Text passage
◇ ◇ ◇

The day of Krajcir's conviction -- he received 13 life sentences for the killings -- is when Echols first met Byers. The duo met a number of times in Carbondale afterward to talk about the case. Echols said Byers was a "giant help" in writing the book, because she was able to take his wording -- often law enforcement jargon -- and make it digestible.
"I journaled everything that took place," Echols said. "It certainly helped to keep the story line in order, and we made a good team. You don't jump into something like this without realizing there's a lot of work involved."
Hearing Krajcir confess to the nine murders, especially Sheppard's killing in Carbondale, seemed almost surreal, Echols said.
"I had tried to imagine in my mind exactly what took place on that night," Echols said. "It was kind of like putting a puzzle together where you've got about a dozen pieces that you just can't figure out where they go."
Shortly after Krajcir's conviction in 2007, Echols was contacted by a book agent in New York City. He said he had ethical concerns about writing a novel and turned down the offer. It was after discussions with his department and his family that he agreed. The bulk of the writing, he said, took place from May to July last year.

◇ ◇ ◇

Extracted information

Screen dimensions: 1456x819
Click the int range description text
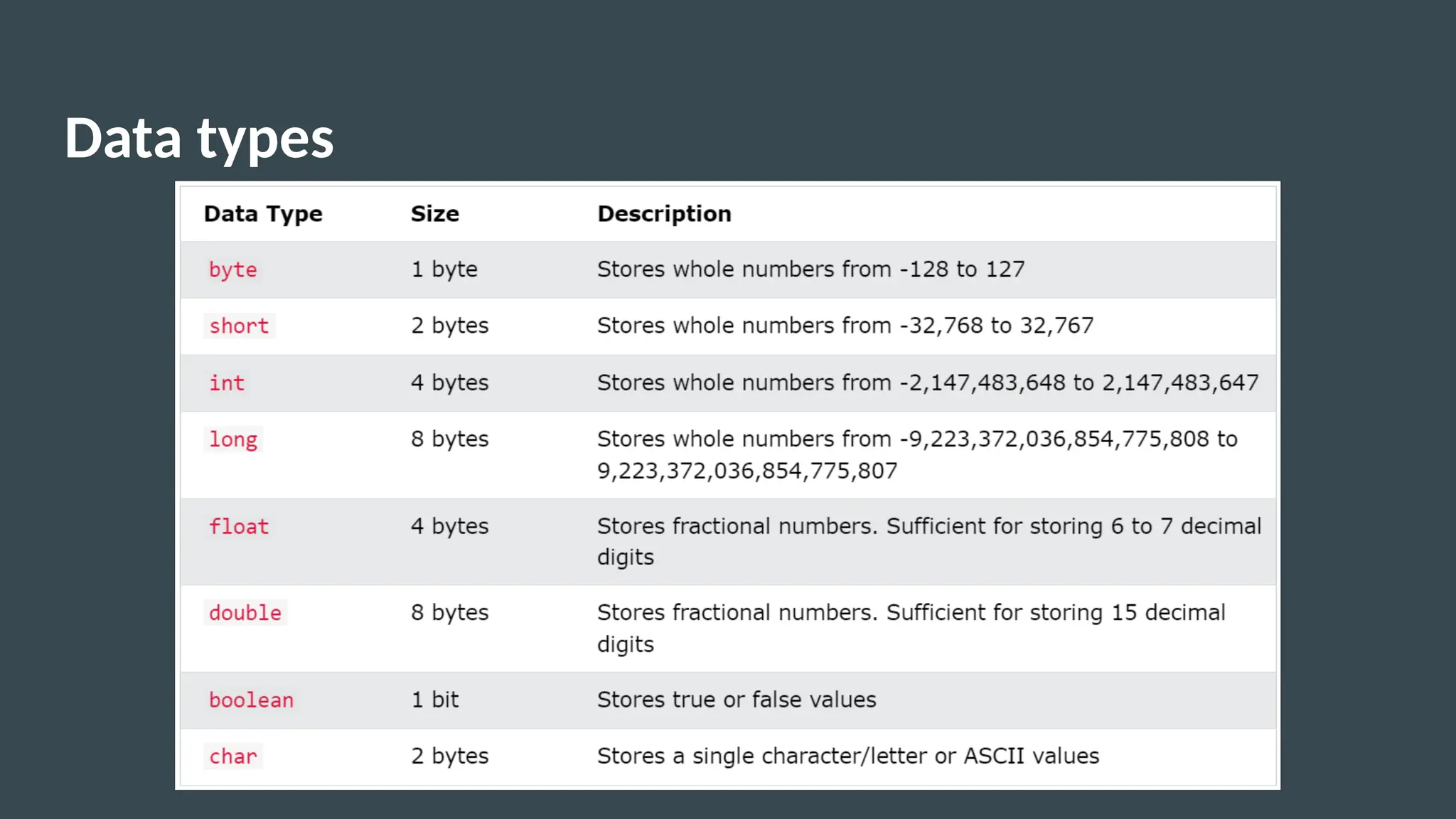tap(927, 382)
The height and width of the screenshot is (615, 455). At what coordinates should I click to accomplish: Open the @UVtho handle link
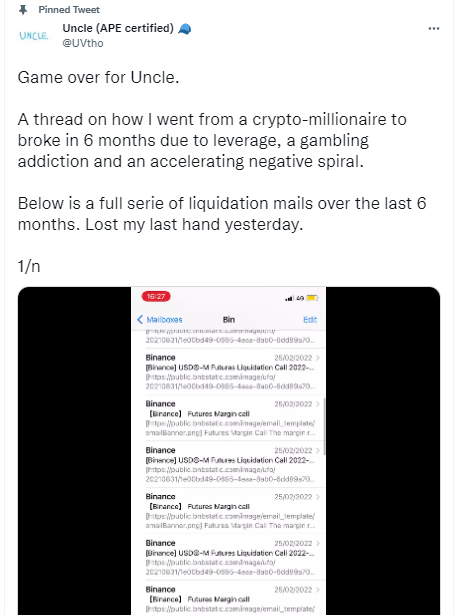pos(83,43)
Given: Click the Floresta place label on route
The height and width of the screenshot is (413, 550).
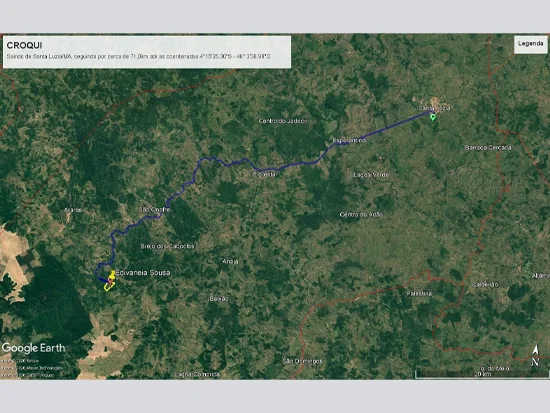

◇ ◇ ◇

Task list
A – Copy out the rows line for line, leaving out the pictures.
B – Write the next part of the passage about Echols and his book on the Krajcir case, picking up after its final sentence.

Exercise answers
A –
Screen dimensions: 1456x819
Click the int range description text
tap(927, 382)
The height and width of the screenshot is (615, 455). At what coordinates should I click to accomplish: Open the @UVtho handle link
pos(83,43)
Given: Click the Floresta place label on route
The height and width of the screenshot is (413, 550).

B –
"Some of my criteria for writing the book were to be ethical, honest, and to have nothing graphic in it. I had to make sure it was done in an appropriate way," Echols said.
Echols will sign copies of "In Cold Pursuit," from 11 a.m. to 2 p.m. Saturday at Hastings Books, Music and Video.
Any profits made from book sales are donated to a memorial scholarship in the criminal justice program at SIU in honor of Krajcir's victims.
"In Cold Pursuit" is the third book about Krajcir. "Serial Murder 101" by then-Southeast Missourian reporter Bridget DiCosmo, was published in 2009, and "Predator" by Steven Walker was published in 2010.